■ Directive: Copy out each of the lines below word for word, in the order they appear.

-------

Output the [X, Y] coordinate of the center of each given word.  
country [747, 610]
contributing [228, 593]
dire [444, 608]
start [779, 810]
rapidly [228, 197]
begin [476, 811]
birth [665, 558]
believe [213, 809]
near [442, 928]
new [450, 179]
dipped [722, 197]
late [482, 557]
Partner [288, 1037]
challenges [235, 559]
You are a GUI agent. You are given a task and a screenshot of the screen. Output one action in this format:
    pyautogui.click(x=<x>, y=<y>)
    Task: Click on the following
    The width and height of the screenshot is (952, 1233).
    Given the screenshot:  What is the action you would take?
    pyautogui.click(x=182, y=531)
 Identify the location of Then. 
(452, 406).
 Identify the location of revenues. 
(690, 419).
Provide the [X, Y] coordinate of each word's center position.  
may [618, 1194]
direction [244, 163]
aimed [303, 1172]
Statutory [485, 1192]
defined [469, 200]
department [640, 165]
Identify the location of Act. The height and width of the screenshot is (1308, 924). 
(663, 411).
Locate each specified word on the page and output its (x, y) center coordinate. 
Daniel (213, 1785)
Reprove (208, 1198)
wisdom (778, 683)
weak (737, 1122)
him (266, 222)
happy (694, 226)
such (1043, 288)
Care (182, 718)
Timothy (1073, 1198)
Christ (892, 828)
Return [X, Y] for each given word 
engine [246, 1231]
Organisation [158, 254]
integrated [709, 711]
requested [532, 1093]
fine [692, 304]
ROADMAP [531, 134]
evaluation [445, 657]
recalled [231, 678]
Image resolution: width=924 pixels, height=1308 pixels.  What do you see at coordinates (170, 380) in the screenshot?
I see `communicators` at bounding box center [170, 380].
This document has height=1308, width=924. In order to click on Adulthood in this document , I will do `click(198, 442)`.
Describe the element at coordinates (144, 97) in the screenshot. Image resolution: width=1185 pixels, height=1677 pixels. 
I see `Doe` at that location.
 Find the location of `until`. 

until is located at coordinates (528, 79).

-------

■ Full response:
Output the [X, Y] coordinate of the center of each given word.  
country [747, 610]
contributing [228, 593]
dire [444, 608]
start [779, 810]
rapidly [228, 197]
begin [476, 811]
birth [665, 558]
believe [213, 809]
near [442, 928]
new [450, 179]
dipped [722, 197]
late [482, 557]
Partner [288, 1037]
challenges [235, 559]
You are a GUI agent. You are given a task and a screenshot of the screen. Output one action in this format:
    pyautogui.click(x=<x>, y=<y>)
    Task: Click on the following
    The width and height of the screenshot is (952, 1233).
    Given the screenshot:  What is the action you would take?
    pyautogui.click(x=182, y=531)
 Identify the location of Then. 
(452, 406).
 Identify the location of revenues. 
(690, 419).
Provide the [X, Y] coordinate of each word's center position.  
may [618, 1194]
direction [244, 163]
aimed [303, 1172]
Statutory [485, 1192]
defined [469, 200]
department [640, 165]
Identify the location of Act. The height and width of the screenshot is (1308, 924). 
(663, 411).
Locate each specified word on the page and output its (x, y) center coordinate. 
Daniel (213, 1785)
Reprove (208, 1198)
wisdom (778, 683)
weak (737, 1122)
him (266, 222)
happy (694, 226)
such (1043, 288)
Care (182, 718)
Timothy (1073, 1198)
Christ (892, 828)
Return [X, Y] for each given word 
engine [246, 1231]
Organisation [158, 254]
integrated [709, 711]
requested [532, 1093]
fine [692, 304]
ROADMAP [531, 134]
evaluation [445, 657]
recalled [231, 678]
Image resolution: width=924 pixels, height=1308 pixels.  What do you see at coordinates (170, 380) in the screenshot?
I see `communicators` at bounding box center [170, 380].
This document has height=1308, width=924. In order to click on Adulthood in this document , I will do `click(198, 442)`.
Describe the element at coordinates (144, 97) in the screenshot. Image resolution: width=1185 pixels, height=1677 pixels. 
I see `Doe` at that location.
 Find the location of `until`. 

until is located at coordinates (528, 79).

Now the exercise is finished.